Modeling the electronic structure of formamide: an acid/base amphoteric solvent

Abstract

H-bond formation of formamide, in which acidity centers interactions with fluoride ions and basicity centers with hydrofluoric acid, was used to determine its Lewis acidity and basicity. For this purpose, several methods and basis sets were tested, and the B3LYP hybrid functional in conjunction with a 6-311++G(d,p) basis set was selected as the one which gives high-quality results with reasonable computational requirements. Lewis acidity parameter (LAP) for the acidity center and Lewis basicity parameter (LBP) for the basicity center were determined as energies of the strongest H-bonds in the molecule. The obtained quantities, LAP = −33.38 kcal/mol and LBP = −12.32 kcal/mol, are in line with the empirical solvent parameters as Reichardt’s ET and Kamlet–Taft’s basicity parameter β. Changes in the π-electron structure of the NCO fragment were observed as a result of H-bonding (HOMA in the range between 0.521 and 0.969) and can be easily explained with the contribution of resonance structures.

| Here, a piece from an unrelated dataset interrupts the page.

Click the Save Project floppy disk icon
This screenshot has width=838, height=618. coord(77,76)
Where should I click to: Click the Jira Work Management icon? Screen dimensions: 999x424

Several QTAIM-based parameters allowed us to estimate such contributions and also to discuss the acid/base character of formamide. It was demonstrated that the complexation (via H-bonding) could be directly linked with a charge transfer (CT, data from both QTAIM and NBO) between the interacting fragments. It appeared that the QTAIM-based local properties of H-bonds were linearly correlated with CT, despite the fact that characteristics of the bonds formed by different atomic centers were used.